On Thu, 16 Jan 2003 00:42:16 -0600 (CST), [EMAIL PROTECTED] wrote:
>On Tue, 14 Jan 2003, Martijn van Beers wrote:
>>
>> Floating time *still* has a timezone. It is just variable. But, since
>> your computer can be in only one spot, it is never ambiguous which
>> timezone it is in. The only time you need this floating timezone is
>> when storing your date (to disk, in a VEVENT, whatever).

?? If you intend a date-time to be floating, any manipulation you do
to it should assume it is floating, not local.  For instance, if there
are separate methods to format a date as utc or as local, both should
come out the same, whether or not it is stored.

>> So Date::ICal doesn't really do anything wrong, it just could be a bit
>> more friendly about it.
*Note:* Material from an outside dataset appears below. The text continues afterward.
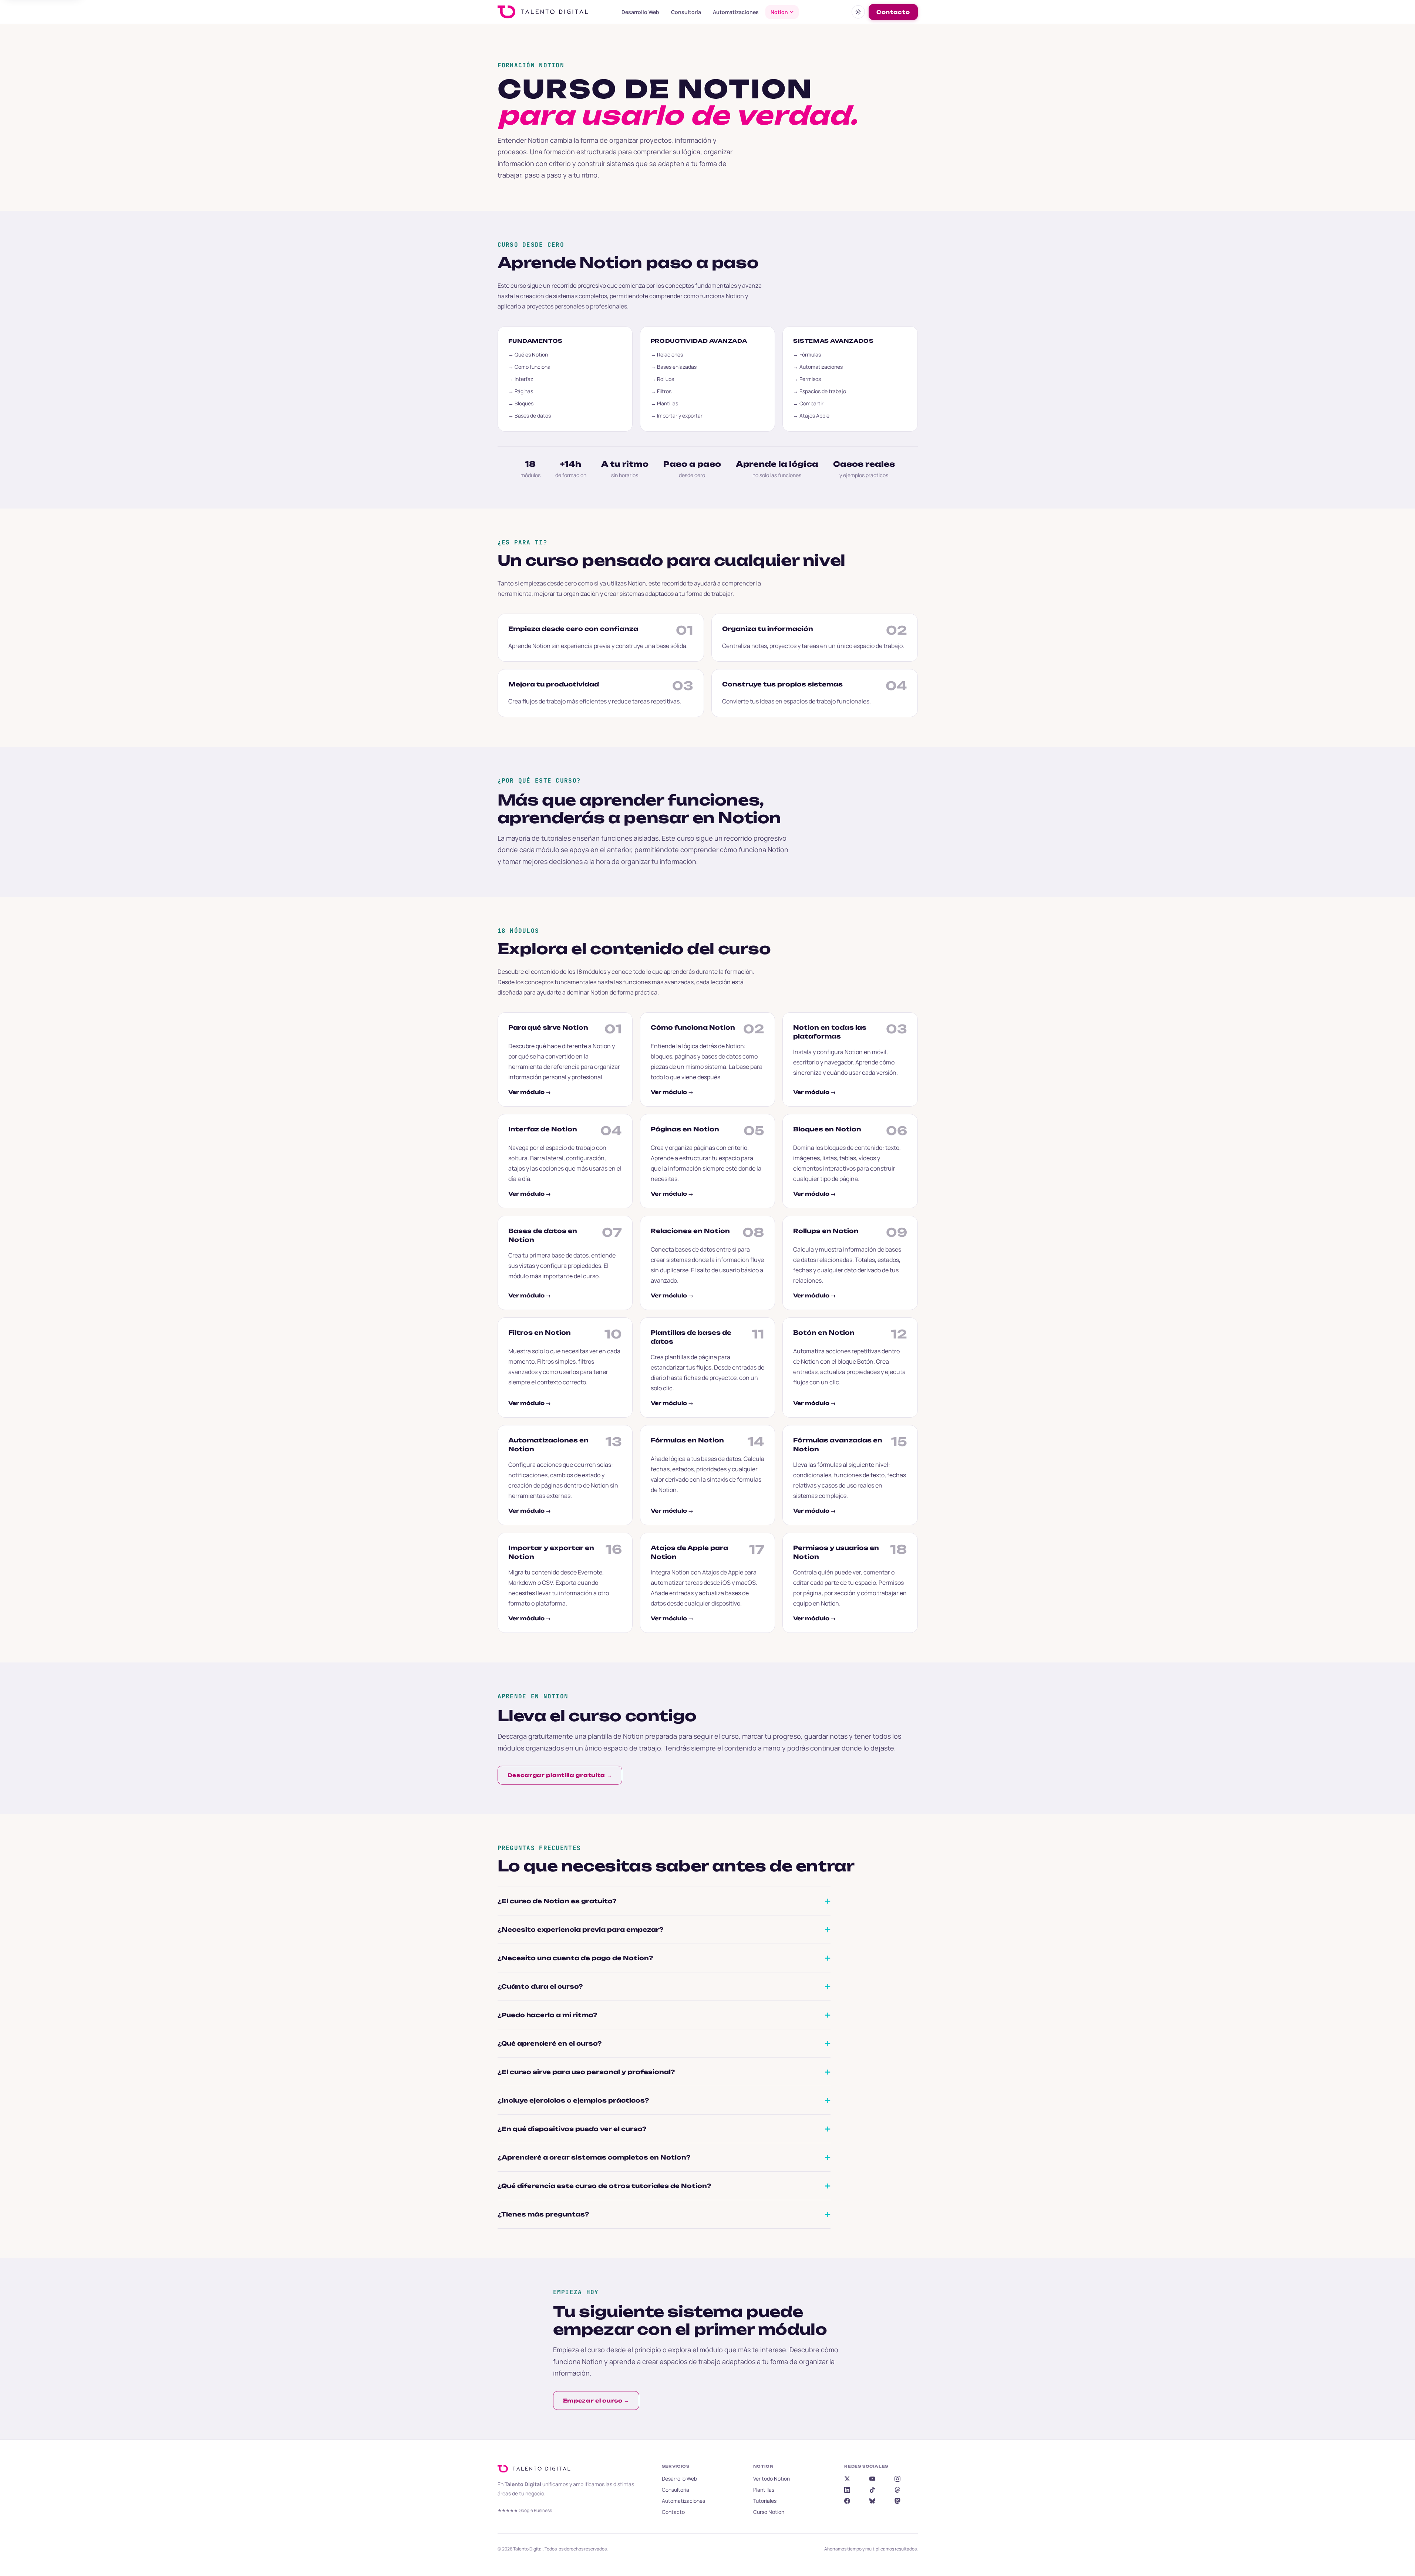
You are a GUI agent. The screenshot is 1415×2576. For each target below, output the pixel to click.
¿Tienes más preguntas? (543, 2214)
Like remembering if this was entered as a
>> floating time.

That's what I meant.  To work with a floating time, you need a Date::ICal
object and another indicator of whether it is floating :(.

>How would you handle leap seconds with floating time?  Particularly how do
>you handle leap seconds in a case like this:
>
>  my $dt = DateTime->new( year => 1997, month => 6, day => 30,
>                          hour => 23, minute => 59, second => 59,
>                          ( timezone => $utc_zone ) ... or ...
>                          ( timezone => $other_zone ) ... or ...
>                          ( floating => 1 ) ... or ...
>                        );
>
>  $dt += DateTime::Duration->new( seconds => 2 );
>
>What is $dt now?
>
>If it were UTC, the time would be "1997-07-01 00:00:00", right?  If it
>were some other time zone the time would be "1997-07-01 00:00:01".  But if
>its floating, how do you decide?

I think you assume no leap second, so it would be "1997-07-01 00:00:01".

Interestingly, Olsen has support for leap seconds occurring either at
midnight UTC ("Stationary") or at midnight for each time zone ("Rolling").
But only the UTC variety are entered in their table.  They also have
support for double leap seconds and one or two removed seconds so that
a minute could be anywhere from 58-62 seconds long.